**TASK INSTRUCTIONS:** When you return the material, keep every line exactly as it is and omit the pictures.

● ● ● ● ●

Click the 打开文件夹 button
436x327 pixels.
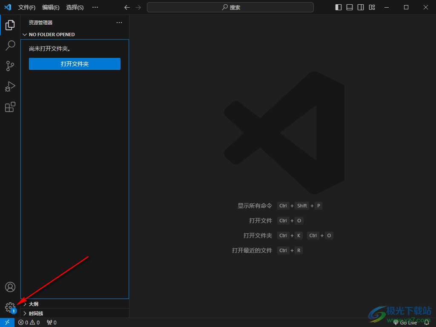75,64
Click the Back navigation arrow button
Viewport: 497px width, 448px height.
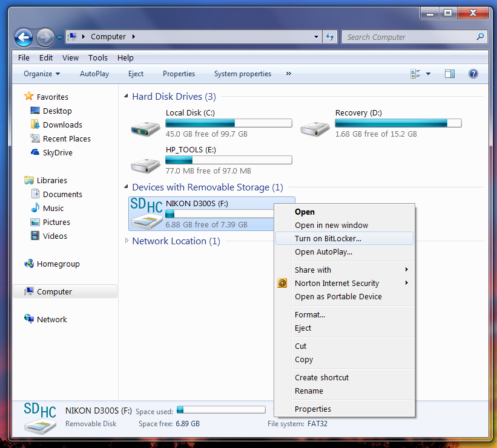point(24,37)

● ● ● ● ●

**RESPONSE TO THE TASK:**
Click the 打开文件夹 button
436x327 pixels.
75,64
Click the Back navigation arrow button
Viewport: 497px width, 448px height.
point(24,37)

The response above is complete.